▶ _Requirement 1_: In the aquarium thread, revise the passage starting at "Qt can be as" and ending at "(Sep 25, 2006)", putting "20 gallon tank" in place of "10 gallon tank".
▶ _Requirement 2_:
Answer these about the aquarium thread:
(a) What nitrate reading did Bear report?
(b) What kind of filter does flamingo's quarantine tank have?
(c) Where do kennyb's b&w clowns always hang out?

▶ _Reading passage_:

If no one minds me bringing this up .... "levels were perfect" ?

Have any tests you've done? If so you should be able to post what you've found. I don't mean to sound rude, but perfect in one person's perspective might not be in anothers. I've heard people with high nitrite or nitrate levels call it "perfect" before also. Ammonia, nitrites and nitrates all at zero or the last two almost at zero? If they are a little high, it of course would have taken a while to kill off your fish, a few days of being in water with trace amounts of ammonia may not kill most fish, IMHO.


----------



## Bear (Jun 8, 2006)

sorry, i should have been specific

ammonia =0
nitrite=0
nitrate<5


----------



## Fishfirst (Jan 24, 2005)

pH? 

Qt can be as simple as a 10 gallon tank with a florescent light, a HOB filter, a heater and a bit of PVC on the bottom for the fish to hide in. No substrate decor or anything else required.


----------



## Ice (Sep 25, 2006)

You can add a little bit live rock rubbles too if you want. Not alot of it though.


----------



## flamingo (Nov 5, 2005)

Ice said:


> You can add a little bit live rock rubbles too if you want. Not alot of it though.



Substrates and rocks shouldn't be placed in quarantine.


My quarantine tank is just a ten gallon with hood, a HOB millenium filter, an air stone, and a plastic plant inside.


----------



## Bear (Jun 8, 2006)

ok, well i have the QT now and will set it up some time tomorrow, the clowns died and I will be holding out on the new clowns for a few days, which will be going in the QT. if I am getting an anemone for these new clowns would it be a good idea to get it at the same time as the fish, one that they are already hosting?


----------



## kennyb (Oct 20, 2006)

if it makes you feel any better, i have a pair of b&w clowns, and they always hang out by the power heads. they are fine, i just think its where they like to be. i think they even sleep there too. i kinda feel bad that they have no anemoie to swim in.


----------



## Bear (Jun 8, 2006)

where did u find ur b&w clowns? how much were they?


----------



## Fishfirst (Jan 24, 2005)

I'd stay away from the anemone... remember? they have a bad track record and there is very little guarentee that your clowns will actually even host it.


----------



## Bear (Jun 8, 2006)

▶ _Material_:
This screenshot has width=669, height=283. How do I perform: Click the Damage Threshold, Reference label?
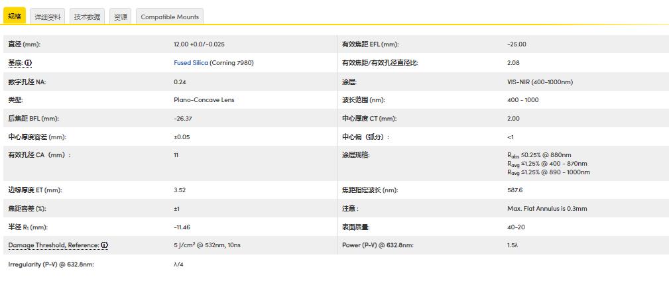pyautogui.click(x=53, y=245)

▶ _Solution 1_:
Qt can be as simple as a 20 gallon tank with a florescent light, a HOB filter, a heater and a bit of PVC on the bottom for the fish to hide in. No substrate decor or anything else required.


----------



## Ice (Sep 25, 2006)

▶ _Solution 2_:
(a) Less than 5.
(b) A HOB millenium filter.
(c) By the power heads.